Ein Mann und eine Frau sitzen an einem Tisch.

Schauspieler Rolf Becker ist mit 90 Jahren gestorben. Auf dem Archivfoto  Januar 2011 stehen er (als Otto Stein) und Ursula Karusseit (als Charlotte Gauss) für eine Folge aus „In aller Freundschaft“ vor der Kamera. 

Aktualisiert

Schauspielerisch und politisch aktiv bis zuletzt: Rolf Becker ist mit 90 gestorben.

Er drehte noch fast bis zuletzt – doch mit 90 Jahren ist der Schauspieler Rolf Becker nun verstorben. Becker starb wenige Monate nach seinem runden Geburtstag in einem Hospiz in seiner Wahlheimat Hamburg.

Vor allem aus dem ARD-Dauerbrenner „In aller Freundschaft“ (IAF) ist er bekannt, sein Lebenswerk umfasste aber verschiedenste Rollen. Dazu war er politisch aktiv: Als Zeitzeuge des Zweiten Weltkriegs lebte Becker seinen Pazifismus aus eigener Lebenserfahrung.

Seine ältesten Kinder Ben und Meret Becker aus der gescheiterten Ehe mit Monika Hansen sind die bekannteren Schauspieler, der Vater hielt sie auch für begabter. Am Rande der Dreharbeiten für einen gemeinsamen Auftritt in „IAF“ meinte der Vater einmal über seinen Sohn: „Ich sage mal ganz krass, Ben ist der bessere Schauspieler.“

Während dieser in seinem Spiel wie ein Seiltänzer ohne Netz „Tod und Teufel“ riskiere, sei es bei ihm anders gewesen. „Ich habe da immer abgesichert gearbeitet, also mit Netz - und das ist flacher und hat nicht die Substanz.“

Schauspieler Rolf Becker: Erste Fernsehrolle 1962 in „Die Firma Hesselbach“

Dennoch war Rolf Becker als Schauspieler ein Fernsehgesicht, das die Zuschauer irgendwie kannten - und das schon seit vielen Jahren. Seine erste Fernsehrolle hatte er 1962 in „Die Firma Hesselbach“, einem der ersten deutschen Straßenfeger, der längst in Vergessenheit geriet.

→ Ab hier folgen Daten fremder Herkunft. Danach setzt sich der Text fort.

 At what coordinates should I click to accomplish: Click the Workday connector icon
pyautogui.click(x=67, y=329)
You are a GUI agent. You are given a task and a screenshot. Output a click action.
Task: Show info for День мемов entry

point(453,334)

Seine letzte Rolle war seit 2006 die des Otto Stein in der fiktiven Leipziger Sachsenklinik. „In aller Freundschaft“ ist eine Seifenoper mit konstant hohen Beliebtheitswerten. Selbst die 2011 gestorbene Schriftstellerin und Büchner-Preisträgerin Christa Wolf wollte dienstags nie gestört werden, um in Ruhe die neueste Folge sehen zu können.

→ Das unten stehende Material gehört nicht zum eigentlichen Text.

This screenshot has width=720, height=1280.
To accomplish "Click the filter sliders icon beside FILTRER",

Für den über 50 Jahre im Hamburger Stadtteil St. Georg lebenden Becker schloss sich mit der in Leipzig spielenden Rolle auch privat ein Kreis. Er war am 31. März 1935 in Leipzig zur Welt gekommen. Sein Vater war Wehrmachtsoffizier und starb im Zweiten Weltkrieg. Becker wuchs dann in Schleswig-Holstein auf, in Bremen machte er Abitur.

Nach der klassischen Schauspielausbildung Ende der 50er Jahre in München wäre in Bremen auch fast seine Karriere zu Ende gewesen. Becker wagte als Regisseur einen aus dem Ruder laufenden Versuch und überließ seinem Ensemble die Regie - danach wurde er an allen deutschsprachigen Bühnen gesperrt.

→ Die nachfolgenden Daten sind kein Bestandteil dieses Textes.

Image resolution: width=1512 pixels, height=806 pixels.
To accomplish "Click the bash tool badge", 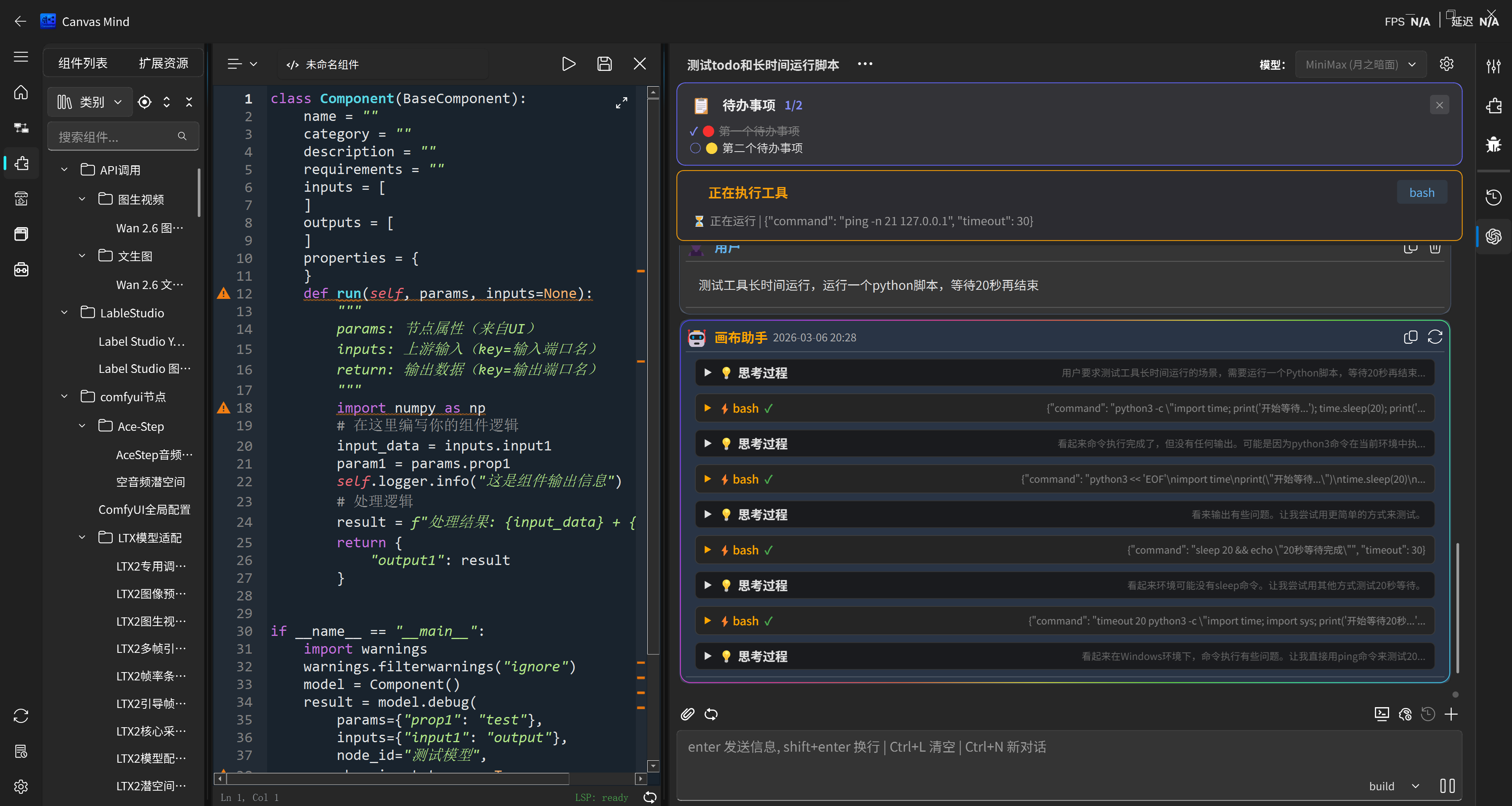I will pos(1421,193).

Doch der Schauspieler fand schnell Engagements bei Film und Fernsehen, ab den 70er Jahren kehrte er auch ins Theater zurück. Eine Lehre zog Becker aber: „Ich habe mich nie wieder an einer Leitungsfunktion beteiligt - ich wusste nun, ich gehöre nach unten, wollte Schauspieler sein“, sagte er der „Sächsischen Zeitung“.

Becker setzte sich gegen Faschismus und Antisemitismus ein

Schauspieler allein war Becker aber nie. Er war auch politisch engagiert wie kaum ein anderer. Becker setzte sich zusammen mit der 2021 gestorbenen Holocaustüberlebenden Esther Bejarano gegen Faschismus und Antisemitismus ein. Als überzeugter Gewerkschafter organisierte er in der Eurokrise Solidaraktionen für Griechenland und gegen Spardiktate.

Becker zeigte dabei auch streitbares Engagement. So engagierte der in zweiter Ehe seit 45 Jahren mit der Schauspieldozentin Sylvia Wempner - das Paar hat drei Kinder - verheiratete Becker sich im internationalen Komitee zur Verteidigung des als Kriegsverbrecher angeklagten serbischen Präsidenten Slobodan Milosevic.

2003 unterstützte er ein Gnadengesuch für den damals mehr als 20 Jahre in Haft sitzenden RAF-Terroristen Christian Klar. Im Januar las er öffentlich ein Grußwort der im vergangenen Jahr gefassten mutmaßlichen RAF-Terroristin Daniela Klette vor. „Sind Sie ein Linker?“, fragte die „Sächsische Zeitung“ Becker im Interview zum 90. Geburtstag. Seine damalige alterskluge Antwort: „Ich bin ein kritischer Vogel, der gern verscheucht wird.“ (AFP)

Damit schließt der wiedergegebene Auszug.